Action to correct hardware problems that contributed to the crash of an F-35 on May 19 at Eglin Air Force Base, Fla., must remain secret, the F-35 Joint Program Office said Nov. 23.

“Explicit details related to corrective actions have the potential to compromise operational security,” a JPO spokeswoman said, without elaborating.

Broadly, she said, the JPO participates in accident investigations and identifies “corrective actions and evaluates, prioritizes, and incorporates those actions into aircraft maintenance and production procedures.” She added that “safety of flight remains the highest priority in the adjudication of corrective actions” and said the 585 F-35s in service worldwide have accumulated more than 335,000 safe flying hours.

The F-35 is safe to fly while the JPO determines and implements corrective measures, she said. The JPO declined to comment on whether the government or Lockheed Martin bears the responsibility for the hardware deficiencies, and who will pay to correct them. It is unusual for the government not to reveal corrective measures required when a military aircraft crashes due—even in part—to hardware and software deficiencies.

According to an accident investigation board report released in early October, the F-35 in question crashed mainly because the pilot incorrectly set a “speed hold” that was too high during the landing process.

However, the AIB identified a number of other issues with the F-35, all of which contributed to the crash. Those included a misalignment and “green glow” of the helmet-mounted display, which both caused the mishap pilot to think he was too low on landing and made it difficult for the pilot to see the landscape during the mission, which was conducted at night.
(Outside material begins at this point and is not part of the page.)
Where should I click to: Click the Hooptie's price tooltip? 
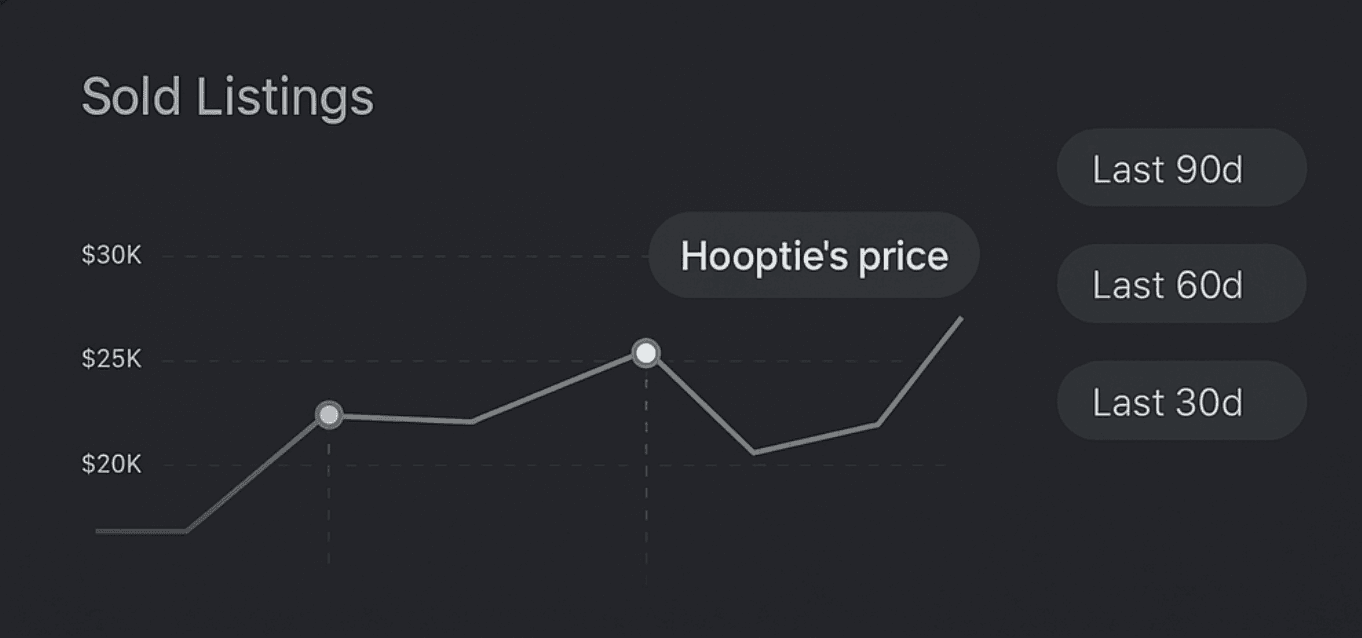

Other problems included a delayed response to the pilot’s commands to raise the nose, flight control software that overrode the pilot’s commands, and simulator instruction that differed from what would actually be experienced in the aircraft under similar conditions.

Moreover, the mishap pilot—and other pilots—reported that the F-35’s life support system requires the pilot to work too hard at breathing, causing “cognitive degradation,” or fatigue during the mission, that is markedly worse than in other aircraft, the AIB said.
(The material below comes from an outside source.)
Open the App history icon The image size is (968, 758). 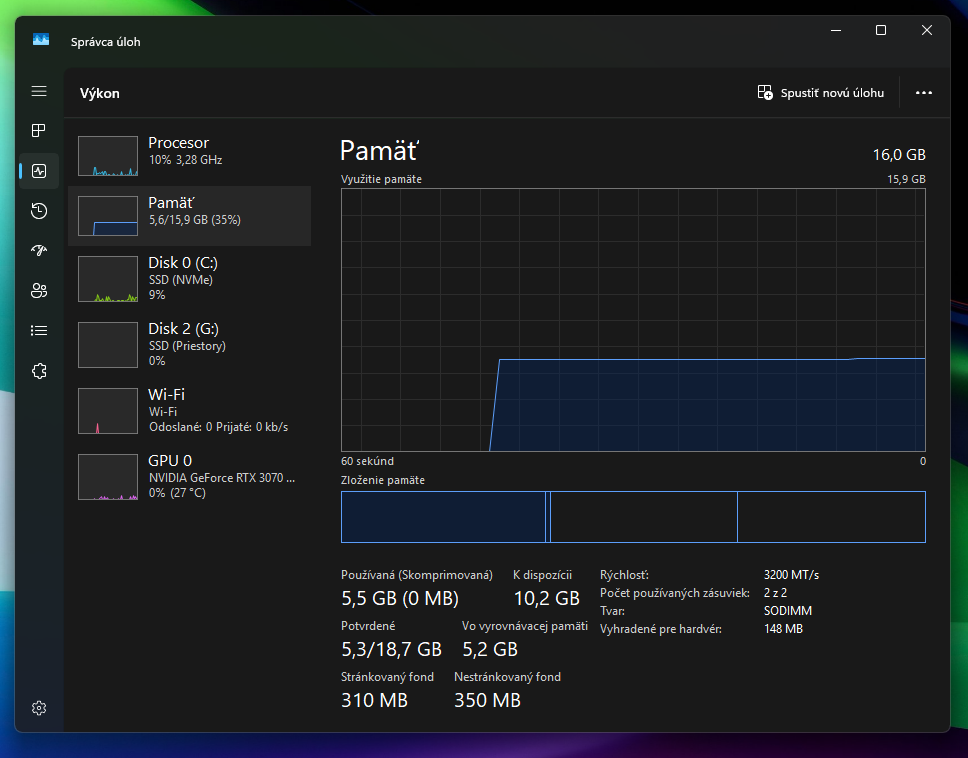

Making an instrument landing approach in the F-35 isn’t easy and “could have been made more challenging” by the breathing system, the AIB reported. The pilot’s report of finding the jet physically “draining” to fly is corroborated by “emerging research” on the F-35’s systems, the AIB said. “There appears to be a physiological toll taken on a pilot’s cognitive capacities as a result of breathing through the on-demand oxygen system,” the AIB found.    

At the time the report was released, the JPO declined comment and referred questions to Air Education and Training Command, which was the AIB convening authority. But AETC referred queries back to the JPO, because the JPO is responsible for necessary changes to hardware.
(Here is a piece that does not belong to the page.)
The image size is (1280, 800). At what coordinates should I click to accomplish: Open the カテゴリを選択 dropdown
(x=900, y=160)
The AIB said the mishap aircraft was the only Lot 6 airplane at Eglin at the time. A technical change order affecting the helmet had already been published, but wasn’t deemed urgent and required a visit to depot to install. Moreover, the simulator was found to “not accurately represent the aircraft flight dynamics seen in this scenario,” the AETC report said. The mishap pilot received “negative learning” from the simulator, and might have been able to recover the aircraft if the simulator training had been accurate—another “contributing factor” in the crash, the AIB said.